At the trial conducted before separate juries, the defendant and Hamilton each blamed the other for the murder. A videotaped statement that the defendant made to the police was introduced into evidence at the defendant's trial. In the statement, the defendant blamed Hamilton for the murder.
In 2015, the defendant moved pursuant to CPL 440.30(1–a)for forensic DNA testing of certain evidence recovered by the police. In an order entered November 19, 2015, the Supreme Court denied the motion without a hearing, stating that "the defendant does not propose a theory under which a third party could plausibly have committed this murder." On appeal, the defendant asserts that he has "never suggested that an unknown perpetrator committed the crimes in the instant case." He claims that he has "consistently maintained" that Hamilton "was the sole perpetrator" of the murder and robbery.

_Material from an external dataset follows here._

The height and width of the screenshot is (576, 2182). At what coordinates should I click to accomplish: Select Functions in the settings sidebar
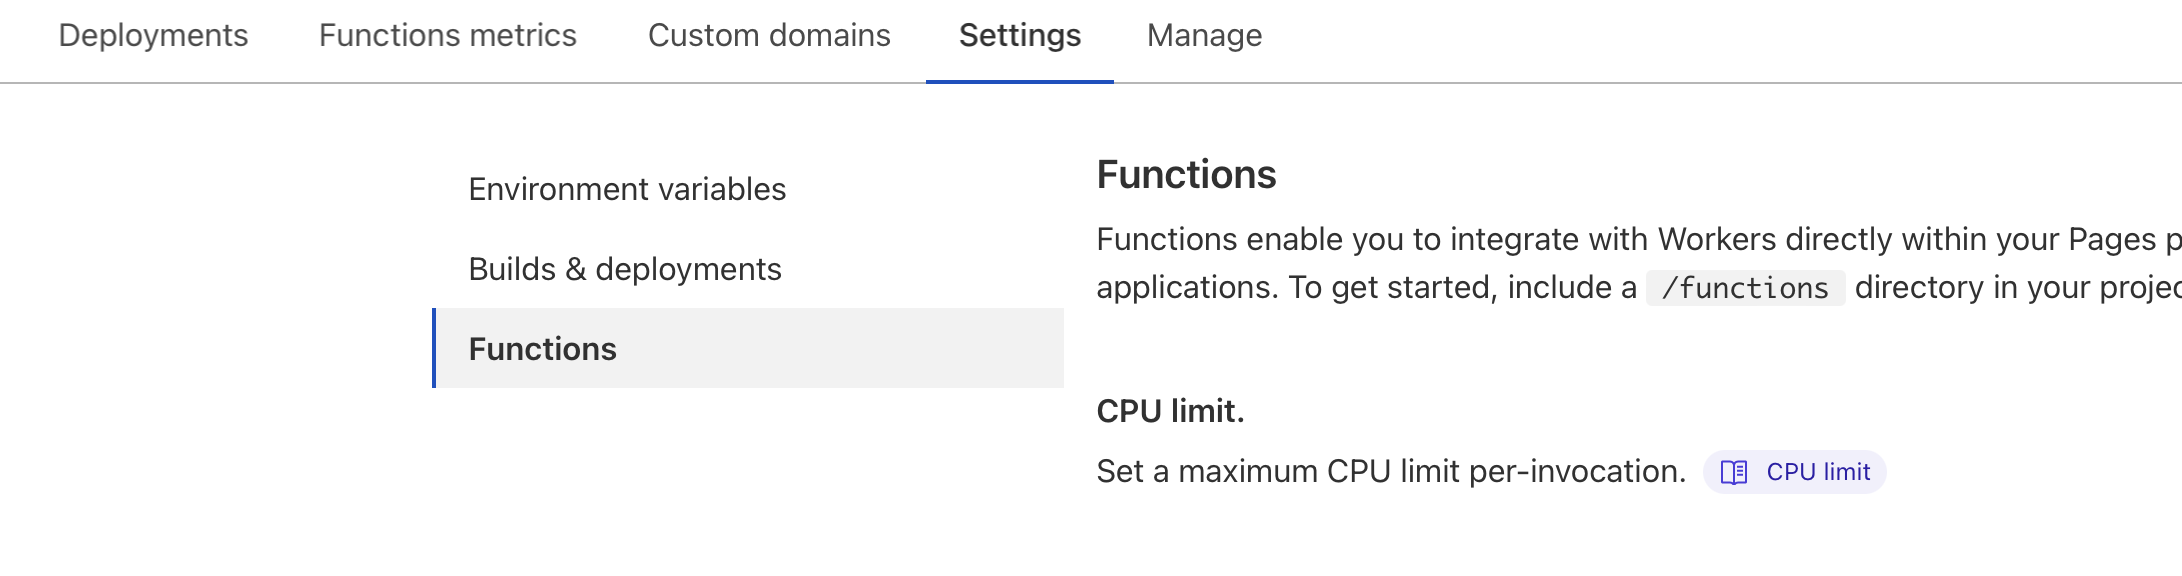click(543, 349)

The issue in this case is whether evidence that Hamilton's DNA was under the victim's fingernails and elsewhere in the victim's vehicle would satisfy the test for postconviction DNA testing in CPL 440.30(1–a), by indicating that Hamilton was the person who strangled the victim. Postconviction DNA testing is warranted upon a determination that "if a DNA test had been conducted on such evidence, and if the results had been admitted in the trial resulting in the judgment, there exists a reasonable probability that the verdict would have been more favorable to the defendant." In this case, if testing revealed that the DNA was Hamilton's, and not the defendant's, "these results would not have created a reasonable probability of a different verdict ... because they would still be consistent with the trial evidence and the People's trial theory as to the roles played by each perpetrator" ( People v. Hurdle, 56 A.D.3d 317, 317, 867 N.Y.S.2d 411 [citations omitted]; see People v. Brown, 36 A.D.3d 961, 827 N.Y.S.2d 742 ; cf. People v. Robinson, 147 A.D.3d 784, 47 N.Y.S.3d 343 ; People v. Bush, 90 A.D.3d 945, 935 N.Y.S.2d 73 ).
The defendant now claims that proof that Hamilton strangled the victim would support an affirmative defense of renunciation. Penal Law § 40.10(2) provides an affirmative defense to a defendant who is charged with acting in concert, if the defendant "under circumstances manifesting a voluntary and complete renunciation of his criminal purpose ... withdrew from participation in such offense prior to the commission thereof and made a substantial effort to prevent the commission thereof." The facts of this case directly contradict such a defense, since the defendant was arrested by the police at the scene of the crime while he was examining the contents of the trunk of the victim's vehicle.
Accordingly, we agree with the Supreme Court's determination denying the defendant's motion.
LEVENTHAL, J.P., HINDS–RADIX, DUFFY and BRATHWAITE NELSON, JJ., concur.